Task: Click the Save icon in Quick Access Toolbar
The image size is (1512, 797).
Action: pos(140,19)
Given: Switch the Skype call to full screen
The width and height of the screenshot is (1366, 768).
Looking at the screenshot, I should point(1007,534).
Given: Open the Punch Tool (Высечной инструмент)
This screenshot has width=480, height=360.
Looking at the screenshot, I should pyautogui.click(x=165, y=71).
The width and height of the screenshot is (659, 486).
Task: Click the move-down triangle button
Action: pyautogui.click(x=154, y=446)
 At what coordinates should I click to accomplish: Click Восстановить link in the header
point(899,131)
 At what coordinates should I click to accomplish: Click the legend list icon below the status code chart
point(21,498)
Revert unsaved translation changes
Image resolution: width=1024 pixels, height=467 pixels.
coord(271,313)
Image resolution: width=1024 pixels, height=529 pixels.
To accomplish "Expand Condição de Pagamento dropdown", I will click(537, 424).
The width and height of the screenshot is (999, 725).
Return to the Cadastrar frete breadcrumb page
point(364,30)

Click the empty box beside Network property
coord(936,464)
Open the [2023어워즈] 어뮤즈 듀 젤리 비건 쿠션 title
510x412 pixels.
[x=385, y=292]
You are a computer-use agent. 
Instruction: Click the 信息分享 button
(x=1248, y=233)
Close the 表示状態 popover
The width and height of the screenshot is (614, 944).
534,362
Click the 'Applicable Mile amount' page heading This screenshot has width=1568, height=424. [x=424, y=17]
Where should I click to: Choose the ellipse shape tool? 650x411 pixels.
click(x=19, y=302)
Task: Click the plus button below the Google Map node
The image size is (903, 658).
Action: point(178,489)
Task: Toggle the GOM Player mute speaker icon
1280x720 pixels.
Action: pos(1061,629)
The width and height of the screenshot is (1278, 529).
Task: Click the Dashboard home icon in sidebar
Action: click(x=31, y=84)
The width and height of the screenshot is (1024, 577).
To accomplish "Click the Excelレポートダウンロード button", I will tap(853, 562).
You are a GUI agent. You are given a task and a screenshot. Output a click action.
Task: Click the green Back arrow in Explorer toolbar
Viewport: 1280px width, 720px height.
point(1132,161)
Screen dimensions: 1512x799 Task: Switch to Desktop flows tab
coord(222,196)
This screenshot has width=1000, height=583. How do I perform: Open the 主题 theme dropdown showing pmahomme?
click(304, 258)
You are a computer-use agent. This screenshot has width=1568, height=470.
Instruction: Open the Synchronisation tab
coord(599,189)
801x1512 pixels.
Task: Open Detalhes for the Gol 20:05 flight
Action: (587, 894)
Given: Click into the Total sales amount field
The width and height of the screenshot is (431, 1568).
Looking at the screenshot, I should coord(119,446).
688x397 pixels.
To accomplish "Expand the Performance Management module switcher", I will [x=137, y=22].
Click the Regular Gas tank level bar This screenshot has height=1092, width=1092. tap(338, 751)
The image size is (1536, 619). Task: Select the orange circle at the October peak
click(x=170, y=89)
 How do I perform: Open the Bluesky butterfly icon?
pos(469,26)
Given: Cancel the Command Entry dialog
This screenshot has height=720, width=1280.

== == ==

### Job:
Render every line of the items above as a JSON list of strings, one string per line, leaving out blank lines.

### Exercise result:
[
  "Task: Click the Save icon in Quick Access Toolbar",
  "The image size is (1512, 797).",
  "Action: pos(140,19)",
  "Given: Switch the Skype call to full screen",
  "The width and height of the screenshot is (1366, 768).",
  "Looking at the screenshot, I should point(1007,534).",
  "Given: Open the Punch Tool (Высечной инструмент)",
  "This screenshot has width=480, height=360.",
  "Looking at the screenshot, I should pyautogui.click(x=165, y=71).",
  "The width and height of the screenshot is (659, 486).",
  "Task: Click the move-down triangle button",
  "Action: pyautogui.click(x=154, y=446)",
  " At what coordinates should I click to accomplish: Click Восстановить link in the header",
  "point(899,131)",
  " At what coordinates should I click to accomplish: Click the legend list icon below the status code chart",
  "point(21,498)",
  "Revert unsaved translation changes",
  "Image resolution: width=1024 pixels, height=467 pixels.",
  "coord(271,313)",
  "Image resolution: width=1024 pixels, height=529 pixels.",
  "To accomplish \"Expand Condição de Pagamento dropdown\", I will click(537, 424).",
  "The width and height of the screenshot is (999, 725).",
  "Return to the Cadastrar frete breadcrumb page",
  "point(364,30)",
  "Click the empty box beside Network property",
  "coord(936,464)",
  "Open the [2023어워즈] 어뮤즈 듀 젤리 비건 쿠션 title",
  "510x412 pixels.",
  "[x=385, y=292]",
  "You are a computer-use agent. ",
  "Instruction: Click the 信息分享 button",
  "(x=1248, y=233)",
  "Close the 表示状態 popover",
  "The width and height of the screenshot is (614, 944).",
  "534,362",
  "Click the 'Applicable Mile amount' page heading This screenshot has width=1568, height=424. [x=424, y=17]",
  "Where should I click to: Choose the ellipse shape tool? 650x411 pixels.",
  "click(x=19, y=302)",
  "Task: Click the plus button below the Google Map node",
  "The image size is (903, 658).",
  "Action: point(178,489)",
  "Task: Toggle the GOM Player mute speaker icon",
  "1280x720 pixels.",
  "Action: pos(1061,629)",
  "The width and height of the screenshot is (1278, 529).",
  "Task: Click the Dashboard home icon in sidebar",
  "Action: click(x=31, y=84)",
  "The width and height of the screenshot is (1024, 577).",
  "To accomplish \"Click the Excelレポートダウンロード button\", I will tap(853, 562).",
  "You are a GUI agent. You are given a task and a screenshot. Output a click action.",
  "Task: Click the green Back arrow in Explorer toolbar",
  "Viewport: 1280px width, 720px height.",
  "point(1132,161)",
  "Screen dimensions: 1512x799 Task: Switch to Desktop flows tab",
  "coord(222,196)",
  "This screenshot has width=1000, height=583. How do I perform: Open the 主题 theme dropdown showing pmahomme?",
  "click(304, 258)",
  "You are a computer-use agent. This screenshot has width=1568, height=470.",
  "Instruction: Open the Synchronisation tab",
  "coord(599,189)",
  "801x1512 pixels.",
  "Task: Open Detalhes for the Gol 20:05 flight",
  "Action: (587, 894)",
  "Given: Click into the Total sales amount field",
  "The width and height of the screenshot is (431, 1568).",
  "Looking at the screenshot, I should coord(119,446).",
  "688x397 pixels.",
  "To accomplish \"Expand the Performance Management module switcher\", I will [x=137, y=22].",
  "Click the Regular Gas tank level bar This screenshot has height=1092, width=1092. tap(338, 751)",
  "The image size is (1536, 619). Task: Select the orange circle at the October peak",
  "click(x=170, y=89)",
  " How do I perform: Open the Bluesky butterfly icon?",
  "pos(469,26)",
  "Given: Cancel the Command Entry dialog",
  "This screenshot has height=720, width=1280."
]